What's the 350° for maintenance spending?
If you were told to bake an item of food without any further instructions, your best guess would be to start at about 350°. If you had to guess the speed limit on a residential street, you'd probably guess 25 miles an hour. If you were told you had to save for retirement all on your own with no further guidance, you'd probably guess to save about 10% of your income.
■ These numbers aren't necessarily universally valid, but they're pretty good starting points -- "Goldilocks zones" for their respective questions. They give a good baseline for figuring out where to start.
■ These Goldilocks values are useful because they are culturally embedded. A person doesn't have to become an expert to know that these values are a good place to start. Culturally embedded values are pretty useful if they help pass along common knowledge or collective wisdom in a way that helps people discern when things look too hot, too cold, or just about right.
■ Economists could do a huge amount of public good if they would come up with a good Goldilocks value for the amount that ought to be reinvested in repairs, maintenance, upkeep and ultimate replacement of expensive capital items. Accountants offer something like this in the form of depreciation schedules, but those numbers tend to be contaminated by adjustments made according to what offers tax advantages, rather than what strictly works in the tangible world. That doesn't give us the value that should be replaced or spent over time in order to keep a useful thing in good functioning order.
■ The deadly collapse at the condominium tower in Surfside, Florida, puts this problem in stark relief. Too many people go without the expectation that ongoing maintenance and upkeep cost real money.
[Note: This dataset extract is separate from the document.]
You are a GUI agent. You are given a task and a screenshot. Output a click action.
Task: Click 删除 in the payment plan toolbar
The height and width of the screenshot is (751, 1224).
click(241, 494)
Hesitation, resistance, and reluctance are stoked by the lack of a common language for how often and how much we ought to be spending to rebuild, rehabilitate, and maintain the things the make life work.
■ Without a culturally embedded expectation of how much is "just about right", it's hard to know when we're spending too little or when we're spending too much. If we don't have a good baseline, we really can't tell whether we're in the right zone.
■ Perhaps nothing reveals the vacuum of a common cultural understanding of the right value for reinvestment than how we treat infrastructure spending at the national level. There's no reason for a society that is reasonably paying for its own maintenance and repair to have to spend trillions of dollars at a time on infrastructure. That reflects a mindset that says we only "fix on failure". We let the failures grow to the point where the spending seems absolutely unavoidable and then we spend money measured in the trillions of dollars in a single fell swoop.
■ That is neither responsible citizenship nor good custodianship. And it's not economically responsible either. But because we don't have an expectation for what is "just about right", we don't have a sense of when we are under-investing or spending more than we should.
■ It's often lamented that infrastructure projects in the United States appear to cost much more than comparable work in many of our peer countries around the world. Of course, failure has many fathers. But always putting off our spending until a crisis really doesn't offer us the opportunity to spend in responsible ways with a sensible payoff.
■ We don't need a perfect Goldilocks value for all of this -- we just need a decent starting point. Whether you're a state legislator, a city council member, a condominium board member, or just an ordinary taxpayer, you need some sense of how much ought to be the right point to start our budgeting.
■ Without it, we're left scrambling to fix on failure and treat every situation as a crisis. That offers us neither the ability to budget responsibly in advance, nor the mental space to think through whether we're getting the right value for our spending.